EXERCISE:
Please set down, word for word, everything in the Yvonne Jacquette text below from "In the early" down to "through direct observation.".

--- TEXT FOR ANALYSIS Enclosed Below ---

Yvonne Jacquette, an artist acclaimed for her aerial views of cities and landscapes, passed away in her Manhattan home on April 23, 2023. Born in Pittsburgh in 1934, she grew up in Stamford, Connecticut, and studied at the Rhode Island School of Design from 1952-1955, leaving after three years to move to New York. There, she created her own program of study through visiting galleries and immersing herself in a milieu of other artists, poets, writers, and filmmakers. She continued to live and work in New York City and Searsmont, Maine until her passing. DC Moore Gallery has represented the artist since 1995.
In the early 1960s, Jacquette started using her surroundings as subject matter, observing her immediate reality from unusual points of view: looking through the windows of the flower district near her apartment on West 29th Street, down at her son’s toys on the floor, or up at the light reflected on the tin ceiling while practicing yoga on the floor. These cinematic glimpses of daily life would later translate into her extreme long-views and aerial perspectives, offering alternative visions of reality through direct observation.

--- End of Enclosed TEXT FOR ANALYSIS ---
--- RECORD SET Enclosed Below ---

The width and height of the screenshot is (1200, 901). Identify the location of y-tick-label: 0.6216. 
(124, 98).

--- End of Enclosed RECORD SET ---
--- RECORD SET Enclosed Below ---

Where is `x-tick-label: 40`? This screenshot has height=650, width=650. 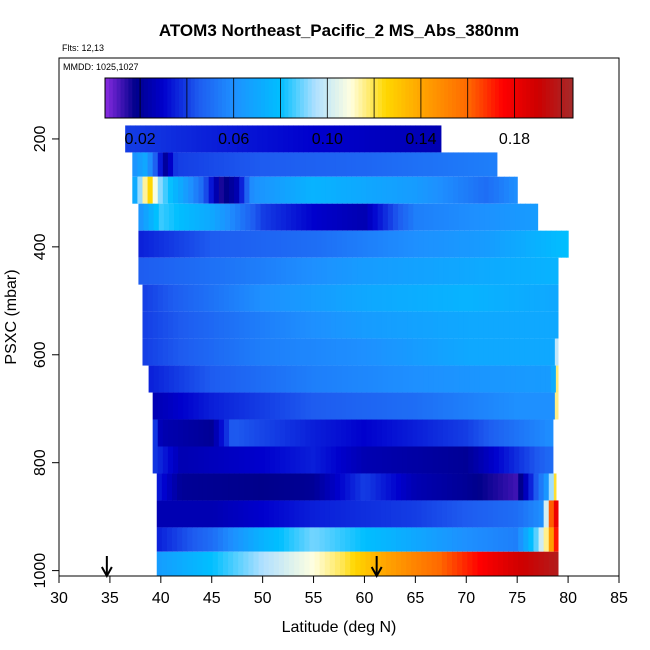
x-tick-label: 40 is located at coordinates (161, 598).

--- End of Enclosed RECORD SET ---

OUTPUT OF THE TASK:
In the early 1960s, Jacquette started using her surroundings as subject matter, observing her immediate reality from unusual points of view: looking through the windows of the flower district near her apartment on West 29th Street, down at her son’s toys on the floor, or up at the light reflected on the tin ceiling while practicing yoga on the floor. These cinematic glimpses of daily life would later translate into her extreme long-views and aerial perspectives, offering alternative visions of reality through direct observation.